Sure. I can give it a try. Most likely later in the evening today. I am not using Paperspace at the moment, but used it in the past and will most likely return to it after a few months. So ping me if I can help.

jeremy · November 20, 2017, 10:28pm

@dillon I was seeing freezes on constructing learn, not on fitting. It might be worth doing a git pull and trying again, because I switched from ProcessPool to ThreadPool last night so if it was a multiprocessing issue this might well fix it.

We’re not seeing the problem on any other platform BTW, so it’s something specific to your config. Are you using docker? There are various threads around about docker and pytorch IIRC…

binga · November 21, 2017, 1:03pm

Is this problem specific to paperspace V100 GPUs?

I have been able to successfully run my planet classification code on a p2.xlarge instance. However, when I run in on a p3.xlarge instance - Volta V100 GPU, I get this problem. The kernel just freezes. The GPU memory is allocated however the code doesn’t get executed.

Upon further investigation, it freezes at construction of learner object.

The same code works smoothly on a p2.xlarge instance though. Any thoughts on this?

binga · November 21, 2017, 1:26pm

Damn! It works now on V100 GPU.

Some points to note:

learner object creation takes a very long time on V100 (p3). (On a p2 instance, it doesn’t take more than 5 seconds)
Infact more than 8-10 minutes.
fit function also takes time the first time it’s run. And it’s faaaaasttt!

When I set precompute=True, the speed improvement for 1 epoch on V100 is around 13%.
When I set precompute=False, the speed improvement for 1 epoch on V100 is around 63%.

Attached screenshots for reference.

ramesh · November 21, 2017, 2:48pm

Give this a try? - http://docs.aws.amazon.com/AWSEC2/latest/UserGuide/optimize_gpu.html

I have not tried them, so take a image before changing the settings.

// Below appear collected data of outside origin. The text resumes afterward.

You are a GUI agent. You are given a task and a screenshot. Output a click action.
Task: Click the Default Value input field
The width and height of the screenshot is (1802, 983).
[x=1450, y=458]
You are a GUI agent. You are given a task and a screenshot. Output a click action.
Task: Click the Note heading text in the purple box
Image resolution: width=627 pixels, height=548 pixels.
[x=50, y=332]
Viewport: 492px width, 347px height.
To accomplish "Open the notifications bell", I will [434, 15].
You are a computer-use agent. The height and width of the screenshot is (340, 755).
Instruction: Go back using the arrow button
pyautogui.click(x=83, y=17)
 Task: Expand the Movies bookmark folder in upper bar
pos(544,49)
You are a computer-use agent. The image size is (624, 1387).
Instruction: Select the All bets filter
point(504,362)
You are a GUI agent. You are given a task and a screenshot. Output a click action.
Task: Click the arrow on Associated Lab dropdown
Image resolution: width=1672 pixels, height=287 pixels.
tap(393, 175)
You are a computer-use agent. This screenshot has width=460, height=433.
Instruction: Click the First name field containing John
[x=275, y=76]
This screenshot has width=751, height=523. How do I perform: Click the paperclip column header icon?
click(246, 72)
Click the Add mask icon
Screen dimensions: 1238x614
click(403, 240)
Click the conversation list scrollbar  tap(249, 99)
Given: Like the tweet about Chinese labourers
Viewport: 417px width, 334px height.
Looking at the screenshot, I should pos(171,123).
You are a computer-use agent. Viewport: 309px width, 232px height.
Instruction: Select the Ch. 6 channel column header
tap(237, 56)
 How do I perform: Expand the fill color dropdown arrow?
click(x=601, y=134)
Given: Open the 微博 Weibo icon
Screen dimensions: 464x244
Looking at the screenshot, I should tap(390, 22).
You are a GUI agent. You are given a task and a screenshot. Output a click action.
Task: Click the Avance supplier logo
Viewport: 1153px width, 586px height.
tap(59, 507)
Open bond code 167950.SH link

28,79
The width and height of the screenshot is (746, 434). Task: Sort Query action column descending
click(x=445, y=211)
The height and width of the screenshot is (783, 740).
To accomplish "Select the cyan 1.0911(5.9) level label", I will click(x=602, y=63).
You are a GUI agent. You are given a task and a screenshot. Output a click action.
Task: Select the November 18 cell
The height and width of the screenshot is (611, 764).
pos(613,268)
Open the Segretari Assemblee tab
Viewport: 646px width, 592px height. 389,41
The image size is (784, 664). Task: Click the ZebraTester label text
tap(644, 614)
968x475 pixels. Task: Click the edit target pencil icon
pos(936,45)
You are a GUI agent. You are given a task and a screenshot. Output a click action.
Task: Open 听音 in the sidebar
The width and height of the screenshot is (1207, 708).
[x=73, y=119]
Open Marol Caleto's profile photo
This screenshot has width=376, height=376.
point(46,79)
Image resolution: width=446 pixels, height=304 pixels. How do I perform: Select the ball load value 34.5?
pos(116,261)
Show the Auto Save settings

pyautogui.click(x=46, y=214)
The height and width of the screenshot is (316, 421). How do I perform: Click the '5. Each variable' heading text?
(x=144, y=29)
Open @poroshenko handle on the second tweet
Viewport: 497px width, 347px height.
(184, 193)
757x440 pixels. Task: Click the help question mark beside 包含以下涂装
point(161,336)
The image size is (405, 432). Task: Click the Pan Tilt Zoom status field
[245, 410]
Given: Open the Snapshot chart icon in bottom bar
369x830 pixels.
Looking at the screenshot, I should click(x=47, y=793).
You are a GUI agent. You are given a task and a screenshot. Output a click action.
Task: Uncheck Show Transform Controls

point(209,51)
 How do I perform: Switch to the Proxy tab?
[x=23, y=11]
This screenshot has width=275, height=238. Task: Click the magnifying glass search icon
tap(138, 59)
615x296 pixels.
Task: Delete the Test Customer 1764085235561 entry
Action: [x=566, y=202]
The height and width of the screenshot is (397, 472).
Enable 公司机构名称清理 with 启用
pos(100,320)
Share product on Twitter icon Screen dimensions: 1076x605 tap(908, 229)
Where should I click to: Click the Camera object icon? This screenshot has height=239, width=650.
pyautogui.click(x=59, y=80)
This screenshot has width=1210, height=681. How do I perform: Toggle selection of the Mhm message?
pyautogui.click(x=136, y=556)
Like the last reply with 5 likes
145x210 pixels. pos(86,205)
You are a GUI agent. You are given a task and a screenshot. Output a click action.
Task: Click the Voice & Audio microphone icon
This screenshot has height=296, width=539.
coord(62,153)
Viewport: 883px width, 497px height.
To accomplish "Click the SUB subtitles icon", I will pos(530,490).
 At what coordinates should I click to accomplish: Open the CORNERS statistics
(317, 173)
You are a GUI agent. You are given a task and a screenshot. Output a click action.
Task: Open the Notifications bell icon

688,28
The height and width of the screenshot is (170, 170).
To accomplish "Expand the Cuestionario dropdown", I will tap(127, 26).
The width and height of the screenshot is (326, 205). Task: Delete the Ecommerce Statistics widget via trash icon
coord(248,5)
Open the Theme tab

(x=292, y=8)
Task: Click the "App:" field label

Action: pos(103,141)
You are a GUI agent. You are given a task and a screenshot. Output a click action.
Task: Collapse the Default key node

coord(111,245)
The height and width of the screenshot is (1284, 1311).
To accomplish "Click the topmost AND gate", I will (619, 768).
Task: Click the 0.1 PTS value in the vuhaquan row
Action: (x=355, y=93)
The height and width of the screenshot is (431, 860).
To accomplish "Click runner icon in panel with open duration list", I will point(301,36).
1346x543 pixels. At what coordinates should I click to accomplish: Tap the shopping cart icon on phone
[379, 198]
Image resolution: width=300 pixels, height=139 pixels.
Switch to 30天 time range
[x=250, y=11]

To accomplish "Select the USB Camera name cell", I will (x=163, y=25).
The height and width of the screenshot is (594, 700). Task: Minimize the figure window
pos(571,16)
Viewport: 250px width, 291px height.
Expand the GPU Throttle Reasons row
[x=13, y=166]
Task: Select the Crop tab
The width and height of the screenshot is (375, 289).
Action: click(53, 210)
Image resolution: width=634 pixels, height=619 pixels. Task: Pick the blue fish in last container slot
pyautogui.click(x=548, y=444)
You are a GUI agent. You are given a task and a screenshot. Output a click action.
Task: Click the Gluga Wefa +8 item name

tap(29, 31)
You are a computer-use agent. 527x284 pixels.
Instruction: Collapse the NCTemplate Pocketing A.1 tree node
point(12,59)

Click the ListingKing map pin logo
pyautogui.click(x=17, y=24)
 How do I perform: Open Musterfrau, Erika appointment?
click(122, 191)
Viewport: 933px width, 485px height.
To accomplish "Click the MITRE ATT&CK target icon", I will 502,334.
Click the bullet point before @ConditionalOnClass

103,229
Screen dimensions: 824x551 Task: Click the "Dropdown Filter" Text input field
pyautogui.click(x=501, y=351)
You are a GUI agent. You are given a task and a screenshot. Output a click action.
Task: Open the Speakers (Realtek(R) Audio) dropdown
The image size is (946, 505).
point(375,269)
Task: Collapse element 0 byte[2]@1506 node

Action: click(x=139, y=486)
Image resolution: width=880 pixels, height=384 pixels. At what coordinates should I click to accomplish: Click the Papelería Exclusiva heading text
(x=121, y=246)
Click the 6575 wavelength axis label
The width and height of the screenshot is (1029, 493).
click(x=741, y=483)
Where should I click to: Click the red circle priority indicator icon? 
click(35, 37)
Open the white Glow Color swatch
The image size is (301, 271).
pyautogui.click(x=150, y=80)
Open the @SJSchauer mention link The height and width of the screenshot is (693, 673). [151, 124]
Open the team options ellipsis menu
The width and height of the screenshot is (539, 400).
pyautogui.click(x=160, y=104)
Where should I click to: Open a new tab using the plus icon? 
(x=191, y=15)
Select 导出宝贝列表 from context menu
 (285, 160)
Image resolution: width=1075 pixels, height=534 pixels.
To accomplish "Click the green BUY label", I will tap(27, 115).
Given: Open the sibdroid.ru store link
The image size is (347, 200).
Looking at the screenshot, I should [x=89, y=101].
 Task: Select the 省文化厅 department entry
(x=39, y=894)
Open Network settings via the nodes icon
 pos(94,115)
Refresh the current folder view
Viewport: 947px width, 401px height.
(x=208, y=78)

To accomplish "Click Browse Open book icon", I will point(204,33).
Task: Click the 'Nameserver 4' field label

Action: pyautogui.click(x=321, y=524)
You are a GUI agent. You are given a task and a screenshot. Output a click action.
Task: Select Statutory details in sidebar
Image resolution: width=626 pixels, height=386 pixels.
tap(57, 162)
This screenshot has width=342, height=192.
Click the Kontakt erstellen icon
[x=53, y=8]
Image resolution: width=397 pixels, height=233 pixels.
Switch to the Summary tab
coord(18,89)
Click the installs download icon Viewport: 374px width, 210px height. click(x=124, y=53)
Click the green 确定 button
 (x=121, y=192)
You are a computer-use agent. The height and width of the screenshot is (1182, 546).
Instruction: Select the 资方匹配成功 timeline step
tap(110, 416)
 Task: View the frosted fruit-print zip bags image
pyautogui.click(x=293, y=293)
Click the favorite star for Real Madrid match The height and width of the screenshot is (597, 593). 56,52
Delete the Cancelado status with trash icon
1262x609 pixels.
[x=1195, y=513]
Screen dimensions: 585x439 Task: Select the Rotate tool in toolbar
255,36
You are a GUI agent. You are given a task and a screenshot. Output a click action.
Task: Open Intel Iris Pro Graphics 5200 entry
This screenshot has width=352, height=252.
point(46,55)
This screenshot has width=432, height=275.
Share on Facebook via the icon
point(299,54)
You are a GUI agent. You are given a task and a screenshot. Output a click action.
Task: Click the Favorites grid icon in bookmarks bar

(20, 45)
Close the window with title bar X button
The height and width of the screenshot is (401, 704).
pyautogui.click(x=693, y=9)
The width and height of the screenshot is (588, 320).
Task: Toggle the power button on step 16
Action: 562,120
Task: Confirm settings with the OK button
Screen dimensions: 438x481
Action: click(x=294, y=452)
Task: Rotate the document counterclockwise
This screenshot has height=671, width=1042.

ramesh · November 21, 2017, 3:07pm

Here’s my very unscientific explanation for this - Looks like this may be issue with PyTorch 0.2 with Cuda 9 and V100 Machines take advantage (requires) Cuda 9?

Pytorch 0.3 Release checklist has Cuda 9 and Cuda8 support -

Hopefully it should be available in next few weeks and wait until then to use V100 (P3) and even paperspace?

Alternatively, in this Doc from NVidia, they reference couple of pull requests to make PyTorch compatible with Cuda 9.

binga · November 21, 2017, 8:19pm

Ok, I tried doing this on both the p2 and p3 instances. Unfortunately, I did not observe any significant changes in runtime / epoch. The difference was less than 5s/it.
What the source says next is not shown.